━━━━━ Selected passage

In business: “The customer is always right”.  (Which I don't believe is true.)
In healthcare: “The patient is always wrong”. (Or so it seems.)

As a mother to 6 children with various special needs (one very complex) and a health concern or two of my own, this is a scenario with which I am all too familiar. I’m a semi-intelligent person who is proactive and engaged in the healthcare system. I even work for a healthcare organization.  (Shout out to AVA – the Association for Vascular Access. If ever you get an IV, don’t let them stick you more than 2 times before getting a more qualified specialist and consider vein visualization technology. It exists. Veins are important and you’re not a pin cushion. But I digress.)

I often wonder how the average person navigates through the healthcare system. It’s exhausting!

Last week I was to schedule with a new doctor. I called my primary care physician (PCP) to get a referral. They said I was calling too soon and to call back a week ahead. I did. Different person said, call back at 72 hours. I did. Different person said I was calling too late and that they couldn’t possibly get a referral out that soon and I’d have to reschedule the appointment (that I’d waited weeks to get). Do these people all get different training manuals? And each was POSITIVE she was telling me “the way it is”!

Now once I did get hold of the person and they agreed to help me, she started with “What’s the doctor’s name?” And I told her the group name. “Must have the doctor name or insurance will bill you as out of network and we aren’t responsible.” I tell her that I’m a new patient to them and they told me I would be seen by the first available doctor. (audible grumbles).

“Why are you seeing this doctor?” I tell her it’s because my PCP (her boss) told me to go to this group for follow up to a CT result. “That’s not something I can code. Why are you going?” I start to tell her a few basic details. “I don’t need all the details.” I was wishing I could have a stat script called in for a “Chill out pill”. Either she or I could take it … it didn’t matter. I guarantee my PCP has no clue her front office staff is this rude or inconsistent in dolling out policy as if it’s the Magna Carta.
 
Or this week, I showed up to a specialist for a follow up. They have no record of my appointment. They look at their computer and tell me the appointment had been for that time but for the day before. I pull out the appointment slip given at the last appointment. I was there on the date/time of the slip. She looked and said, “We changed it” and proceeded to tell me I owed the $25 for a no-show fee. Not sure how I could be responsible for their change and for not telling me. (I nicely declined to pay.) Whole thing had to get rescheduled as the doctor wasn’t in that day.

━━━━━━━━━━
━━━━━ Extracted information

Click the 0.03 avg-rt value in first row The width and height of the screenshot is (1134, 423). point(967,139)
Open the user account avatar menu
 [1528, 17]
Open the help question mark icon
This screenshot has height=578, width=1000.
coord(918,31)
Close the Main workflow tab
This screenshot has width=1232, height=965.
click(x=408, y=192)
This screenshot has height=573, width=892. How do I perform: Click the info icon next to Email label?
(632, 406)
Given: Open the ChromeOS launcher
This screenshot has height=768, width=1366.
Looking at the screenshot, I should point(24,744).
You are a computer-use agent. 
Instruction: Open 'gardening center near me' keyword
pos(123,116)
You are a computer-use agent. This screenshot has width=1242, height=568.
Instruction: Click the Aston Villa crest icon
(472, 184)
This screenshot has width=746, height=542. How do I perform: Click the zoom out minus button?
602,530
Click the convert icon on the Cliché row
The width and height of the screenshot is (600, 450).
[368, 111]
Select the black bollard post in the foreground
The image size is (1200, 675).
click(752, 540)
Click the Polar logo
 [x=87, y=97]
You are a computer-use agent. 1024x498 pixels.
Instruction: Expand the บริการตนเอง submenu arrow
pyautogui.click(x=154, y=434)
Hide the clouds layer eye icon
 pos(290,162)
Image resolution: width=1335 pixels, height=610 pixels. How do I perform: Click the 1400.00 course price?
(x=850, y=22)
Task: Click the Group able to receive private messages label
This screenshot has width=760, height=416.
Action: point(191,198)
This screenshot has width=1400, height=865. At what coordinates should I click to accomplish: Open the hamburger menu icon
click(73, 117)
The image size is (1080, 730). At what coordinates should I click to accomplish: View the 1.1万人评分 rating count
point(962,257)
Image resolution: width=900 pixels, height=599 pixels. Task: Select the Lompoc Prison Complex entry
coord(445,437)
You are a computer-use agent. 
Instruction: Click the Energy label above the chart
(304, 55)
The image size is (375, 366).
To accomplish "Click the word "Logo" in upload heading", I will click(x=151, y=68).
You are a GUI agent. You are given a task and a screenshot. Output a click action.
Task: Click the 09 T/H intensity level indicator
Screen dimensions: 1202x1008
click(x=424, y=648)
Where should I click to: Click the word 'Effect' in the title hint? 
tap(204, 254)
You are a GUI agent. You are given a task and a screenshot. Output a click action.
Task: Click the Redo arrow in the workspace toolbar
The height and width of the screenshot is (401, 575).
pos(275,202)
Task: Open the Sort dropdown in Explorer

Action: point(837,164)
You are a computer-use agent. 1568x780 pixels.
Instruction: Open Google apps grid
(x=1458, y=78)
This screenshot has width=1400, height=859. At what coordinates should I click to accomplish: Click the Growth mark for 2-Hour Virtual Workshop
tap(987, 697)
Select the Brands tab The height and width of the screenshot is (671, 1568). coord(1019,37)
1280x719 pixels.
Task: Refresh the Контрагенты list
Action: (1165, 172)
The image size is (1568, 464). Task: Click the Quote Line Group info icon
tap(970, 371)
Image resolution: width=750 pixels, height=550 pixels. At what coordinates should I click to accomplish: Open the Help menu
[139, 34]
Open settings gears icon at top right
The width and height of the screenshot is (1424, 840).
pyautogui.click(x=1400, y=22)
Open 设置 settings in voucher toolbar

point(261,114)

━━━━━━━━━━

Translate this sentence from the piece on navigating the healthcare system into Spanish: "I often wonder how the average person navigates through the healthcare system."

A menudo me pregunto cómo se desenvuelve la persona promedio en el sistema de salud.